To understand the logic, notice that the whole point here is that we are making a prediction without any reference to \(X\). That is, we are asking what our best guess would be if we didn’t build a model at all. Surely we expect our machine learner to do better than that. This might not be as extreme as it sounds: suppose we are interested in a very rare disease like Creutzfeldt-Jakob, which affects around one in a million people. Our best, and quite reasonable, guess is that the new (random) patient we see in a doctor’s office does not have it.
For our wine example, our majority class baseline is 0, because in the training set there were 60 zeros and 29 ones.

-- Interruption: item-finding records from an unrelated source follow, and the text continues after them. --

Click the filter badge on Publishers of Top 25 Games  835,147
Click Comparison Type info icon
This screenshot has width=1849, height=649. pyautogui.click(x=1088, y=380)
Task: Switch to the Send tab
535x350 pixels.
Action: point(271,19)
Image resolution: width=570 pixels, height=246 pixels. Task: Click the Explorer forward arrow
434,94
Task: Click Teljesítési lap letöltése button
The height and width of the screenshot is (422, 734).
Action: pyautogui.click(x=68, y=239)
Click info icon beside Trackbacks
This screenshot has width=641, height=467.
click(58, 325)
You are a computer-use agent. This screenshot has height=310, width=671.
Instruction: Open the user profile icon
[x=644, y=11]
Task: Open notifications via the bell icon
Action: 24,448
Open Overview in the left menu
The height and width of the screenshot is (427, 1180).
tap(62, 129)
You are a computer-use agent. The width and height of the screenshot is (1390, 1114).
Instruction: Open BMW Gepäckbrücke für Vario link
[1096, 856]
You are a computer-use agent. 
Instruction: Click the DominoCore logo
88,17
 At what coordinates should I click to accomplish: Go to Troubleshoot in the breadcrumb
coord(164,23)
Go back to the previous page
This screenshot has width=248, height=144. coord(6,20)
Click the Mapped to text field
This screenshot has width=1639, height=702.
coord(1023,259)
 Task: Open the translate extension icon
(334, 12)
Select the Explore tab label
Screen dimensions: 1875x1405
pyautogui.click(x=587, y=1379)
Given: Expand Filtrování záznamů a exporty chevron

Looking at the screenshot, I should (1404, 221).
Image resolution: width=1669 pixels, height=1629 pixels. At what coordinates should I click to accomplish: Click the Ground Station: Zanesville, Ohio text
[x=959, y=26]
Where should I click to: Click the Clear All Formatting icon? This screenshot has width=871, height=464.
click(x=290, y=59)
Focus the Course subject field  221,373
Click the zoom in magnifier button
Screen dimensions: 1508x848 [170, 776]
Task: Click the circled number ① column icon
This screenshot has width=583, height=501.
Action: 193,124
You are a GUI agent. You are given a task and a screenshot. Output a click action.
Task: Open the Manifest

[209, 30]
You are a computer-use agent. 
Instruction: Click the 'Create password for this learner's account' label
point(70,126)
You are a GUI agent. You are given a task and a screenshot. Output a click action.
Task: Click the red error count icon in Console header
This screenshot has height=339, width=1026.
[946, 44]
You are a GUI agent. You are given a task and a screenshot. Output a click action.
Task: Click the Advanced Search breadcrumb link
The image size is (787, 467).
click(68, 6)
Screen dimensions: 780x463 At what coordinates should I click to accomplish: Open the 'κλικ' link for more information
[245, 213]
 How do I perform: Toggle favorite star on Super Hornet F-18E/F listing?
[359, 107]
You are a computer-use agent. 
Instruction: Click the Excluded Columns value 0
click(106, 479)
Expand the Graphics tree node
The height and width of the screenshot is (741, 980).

We can look this up by asking numpy to return the counts of the unique values of the Class variable:
uniqueValues, occurCount = np.unique(
training_set["Class"], return_counts=True)
print("Unique Values : " , uniqueValues)
print("Count : ", occurCount)
Unique Values : [0 1]
Count : [60 29]
What if we now predict 0 for every observation in the test set? To see, let’s first get the count of zeros in the test set:
uniqueValues_test, occurCount_test = np.unique(
test_set["Class"], return_counts=True)
print("Unique Values (test) : " , uniqueValues_test)
print("Count (test) : ", occurCount_test)
Unique Values (test) : [0 1]
Count (test) : [59 30]
There were 59, and we would get every one correct. We would get 30 wrong. More formally we can calculate the accuracy as:
npredictions = len(test_set["Class"])
modal_guess_accuracy = occurCount_test[0] / npredictions
modal_guess_accuracy
0.6629213483146067
This is simply calculating the number of correct predictions (the number of true zeros in the test set) divided by the number of predictions (the size of the test set). Thus the accuracy is 0.66. This implies our \(kNN\) model improves over this majority class “best guess”.
Aside: using Scikit-learn#
Our efforts above used handwritten functions, mostly for pedagogical purposes: we want you to see how the methods work from ‘scratch’. But there are many packages in Python that will do the implementation for you. Scikit-learn is one such package. To introduce it to you, and to make it clear that (ultimately) it is reproducing what we did above, here is some equivalent code:
from sklearn.neighbors import KNeighborsClassifier
This imports the relevant package. We next create the model, giving it the key piece of information regarding the number of nearest neighbors to use:
knn = KNeighborsClassifier(n_neighbors=5)
Next, we set up the training and test sets. These involve the training_set and test_set we created above, and requires that we break things into the relevant features and the outcomes.
X_train = training_set.drop(["Class"], axis=1)
X_test = test_set.drop(["Class"], axis=1)
Y_train = training_set["Class"]
Y_test = test_set["Class"]
We train the model using the .fit() function:
knn.fit(X_train, Y_train)
KNeighborsClassifier()
We then provide a prediction for the test_set using this model applied to the features of that test set:
y_pred = knn.predict(X_test)
Finally, we can compare the predicted class of our observations to the actual class of the observations (using the metrics module):
from sklearn import metrics
print("Accuracy:",metrics.accuracy_score(Y_test, y_pred))
Accuracy: 0.8764044943820225
This is as expected – and identical to our answer above.